Well, this was hardly surprising given Bud Selig's m.o. (ignore a problem until it's a crisis and then overreact accordingly), and now it's official:

Three series are scheduled to start Thursday, with Philadelphia at the Chicago Cubs, Minnesota at Oakland and Texas at the Los Angeles Angels. For other games, replays will be available to umpires starting Friday.

For now, video will be used only on so-called "boundary calls," such as determining whether fly balls went over the fence, whether potential home runs were fair or foul and whether there was fan interference on potential home runs.

Fair enough; I'm all for anything to help get the calls correct.
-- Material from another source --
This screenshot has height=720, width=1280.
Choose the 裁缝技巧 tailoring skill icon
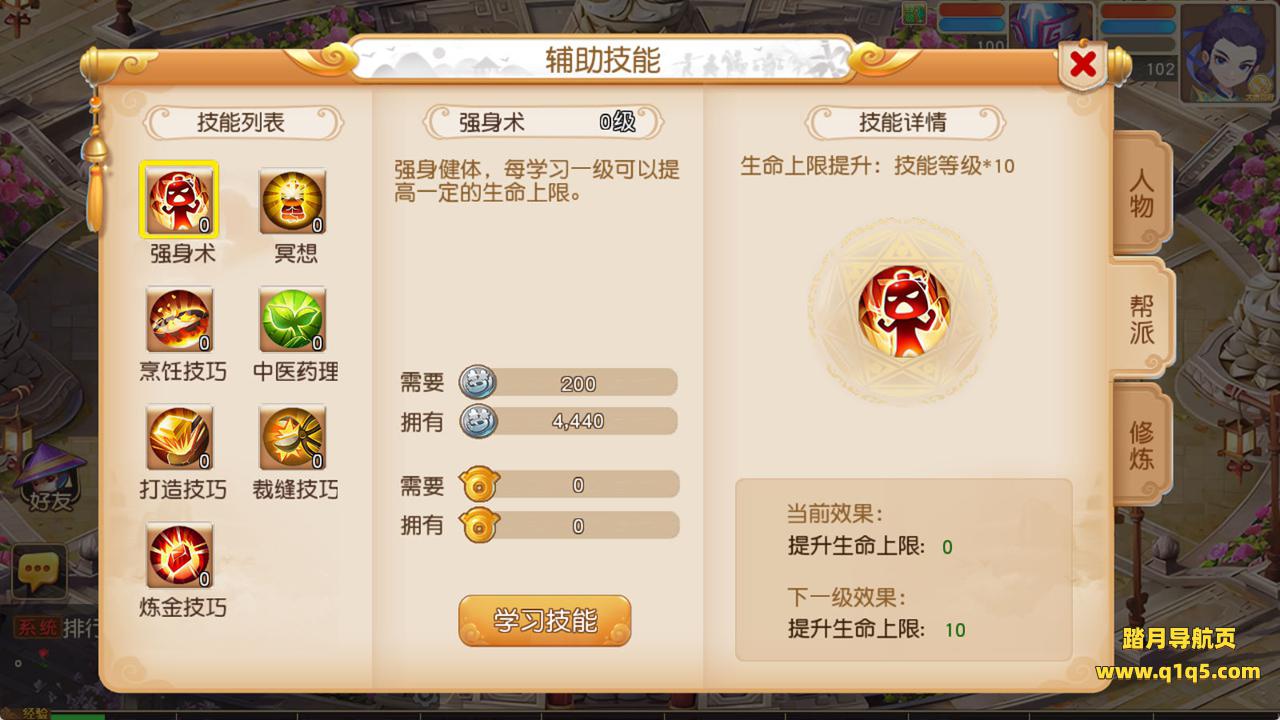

But Bud Selig is concerned about a slippery slope:

Selig, who opposed replay in the past, said he won't allow its use to expand to additional types of calls.

"My opposition to unlimited instant replay is still very much in play," Selig said. "I really think that the game has prospered for well over a century now doing things the way we did it."

All well and good, Bud...except that's just not true. The game today is rather changed from its early days. We have free agency, the DH, the Wild Card, interleague play, curve balls, and so on. Even if that weren't the case, resisting change for the sake of change is ignorant. If more instant replay can make the game better, then why not? If you resist change without consideration because of some bizarre slavery to "tradition," then all that makes you is a Luddite.